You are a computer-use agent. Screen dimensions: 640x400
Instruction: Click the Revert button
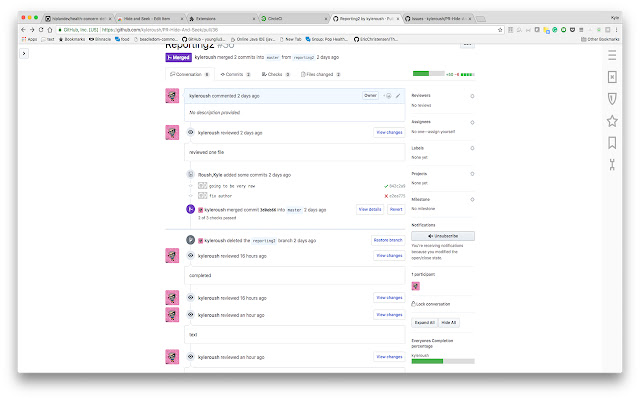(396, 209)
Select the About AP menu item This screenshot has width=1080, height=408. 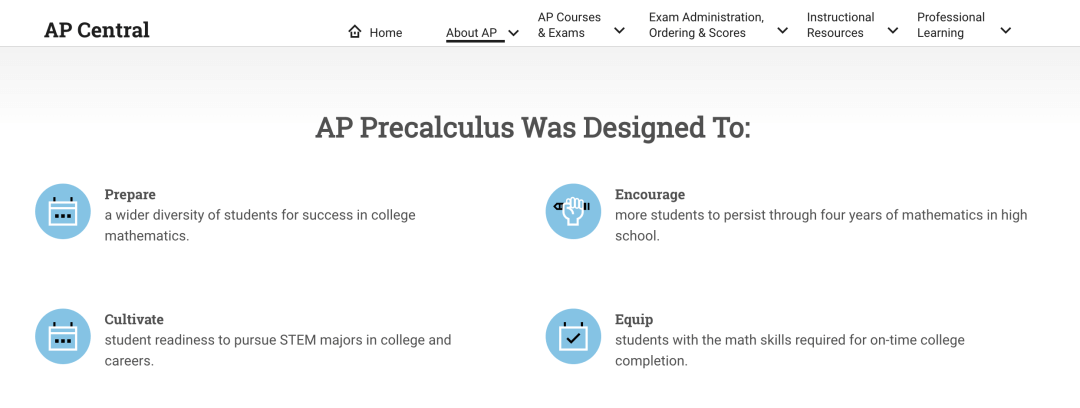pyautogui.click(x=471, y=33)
* * *
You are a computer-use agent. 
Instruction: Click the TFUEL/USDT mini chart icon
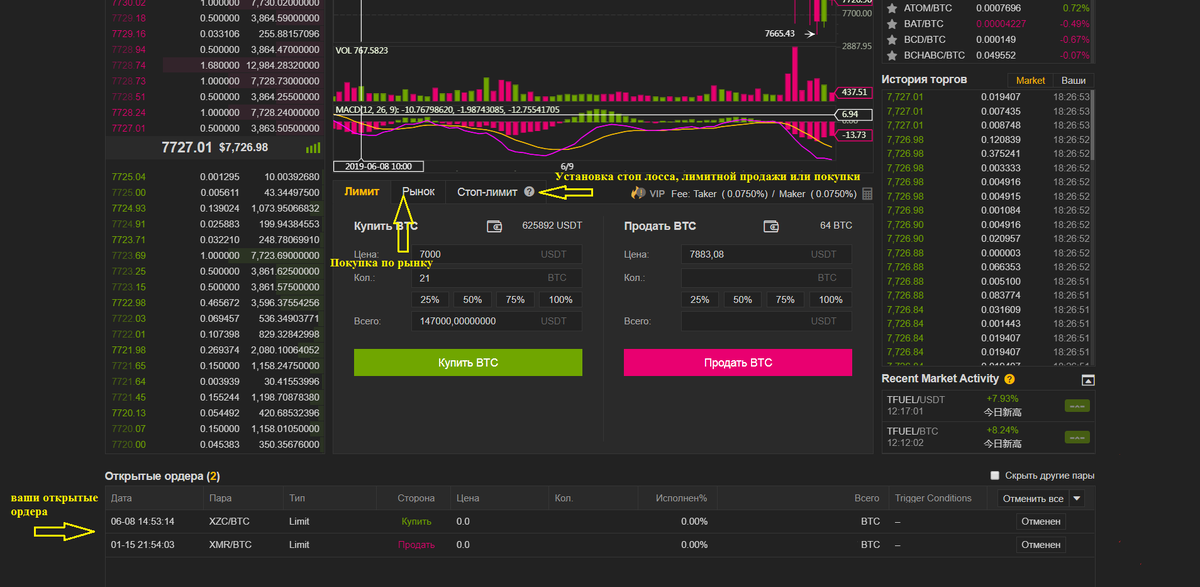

_What you should do_:
Work through the data line by line and state how many lines have the string "agent"; add nothing else.

_Response area_:
2